Compared to ectomorphs, endomorphs can engage in more high-intensity training even when starting a workout routine because they naturally carry more muscle mass.
However, it’s still important to listen to your body and increase the amount of weight you’re lifting accordingly. If burning off fat is of concern to you, then try doing 15 – 25 minutes of cardio right after a strength training session.
The mesomorph classification applies to people who have wide shoulders, narrow waists, and more proportionate limbs. Their compact, muscular physiques are generally considered ideal for engaging in many athletic pursuits, from weightlifting to endurance running.

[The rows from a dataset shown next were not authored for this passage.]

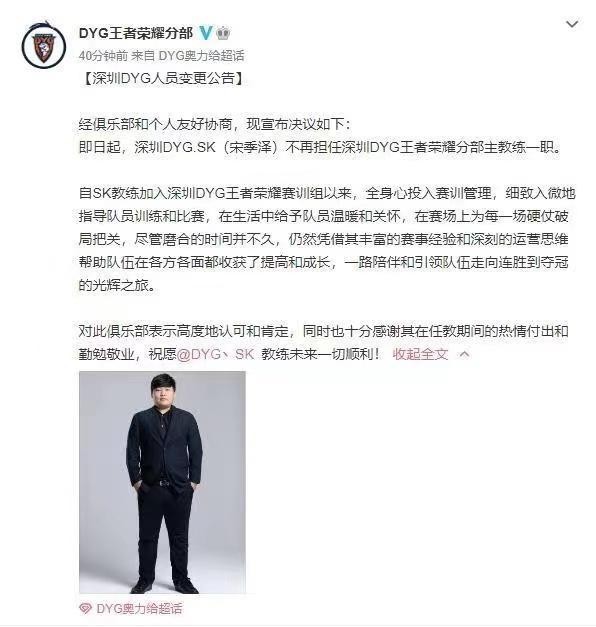Click the diamond super-topic icon below the photo
Screen dimensions: 596x627
point(86,609)
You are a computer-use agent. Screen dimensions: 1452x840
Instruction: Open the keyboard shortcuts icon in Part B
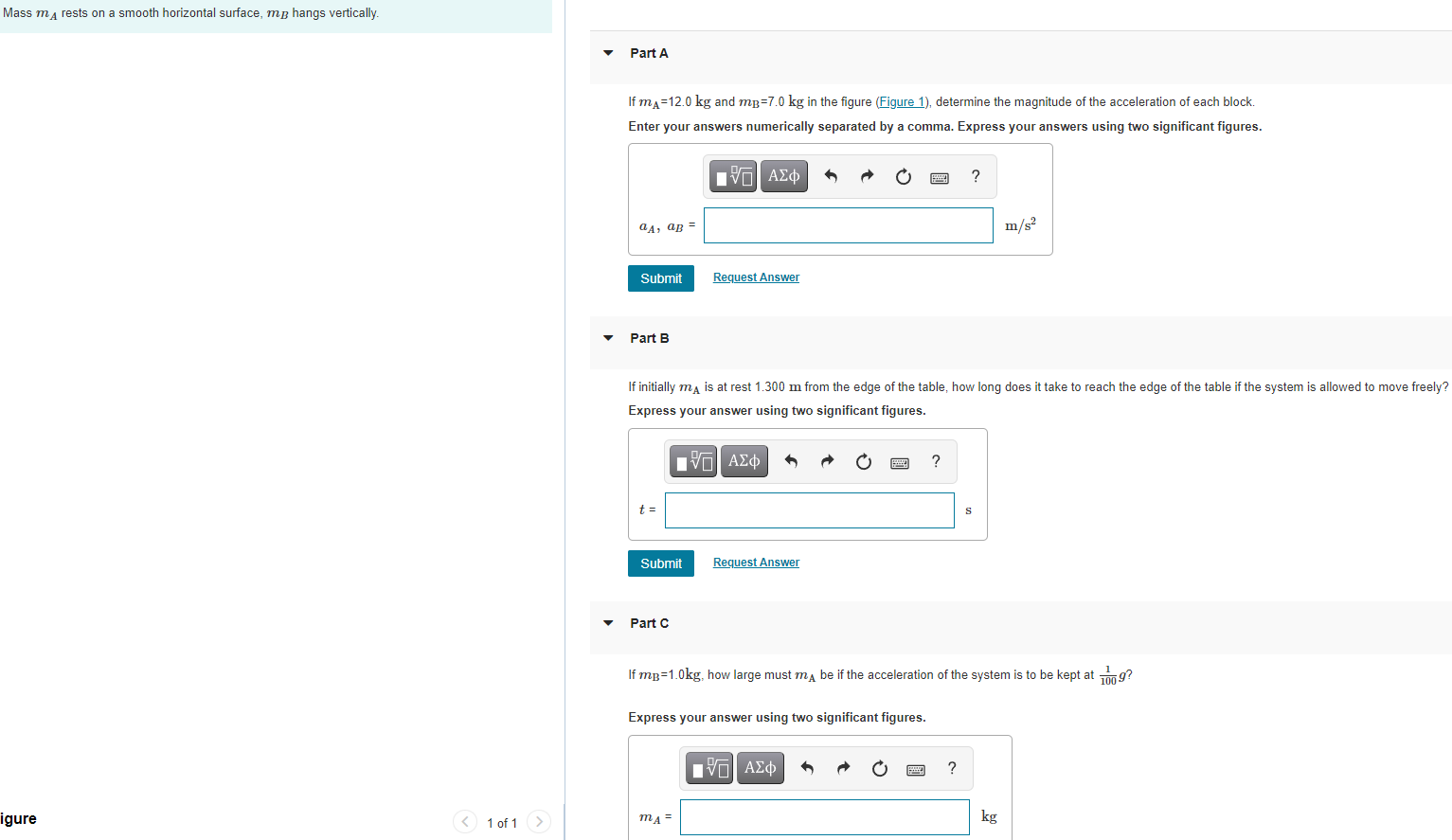899,462
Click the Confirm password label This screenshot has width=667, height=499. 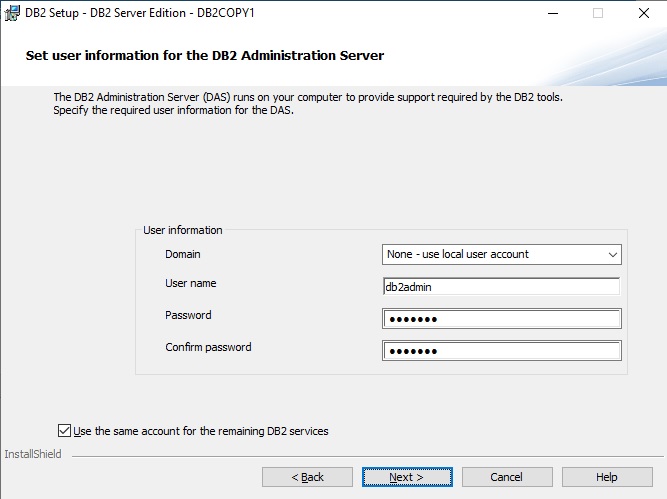point(208,347)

Like endomorphs, mesomorphs usually have an easy time putting on muscle, but they have a much easier time of staying lean.
Gaining muscle is easy for a mesomorph, so when starting a weightlifting program, they have a range of options in terms of how they approach it. Their muscular physiques mean that it will be okay for them to engage in high-intensity training routines.
They should have a shorter recovery time, which means they can workout frequently and can spend shorter times resting between sets. A mesomorph should see significant gains in strength early on in a weightlifting program.
Although mesomorphs don’t put on fat as easily as endomorphs, they also don’t keep it off as easily as ectomorphs. So they may not need to engage in as much cardio as endomorphs in order to stay lean, but they should still be conscious of their diet if they want to put on lean muscle mass.
A Mixed Body Type
Using advice based on body type may be fairly straightforward if you have the traditional characteristics of an ectomorph, endomorph, or mesomorph. However, some people have a mixture of characteristics from two or even three of the categories.
For example, a person could have a upper body characteristics of an ectomorph with lower body characteristics of an endomorph. You may need to modify the type of advice you use based on your personal body type.
Regardless of your characteristics, it’s important to find a weightlifting routine that you’ll be able to stick to over the long term. Don’t let your “bad” genetics deter you from your goals in the gym. With patience and hard work, everyone can gain strength and achieve their ideal physique.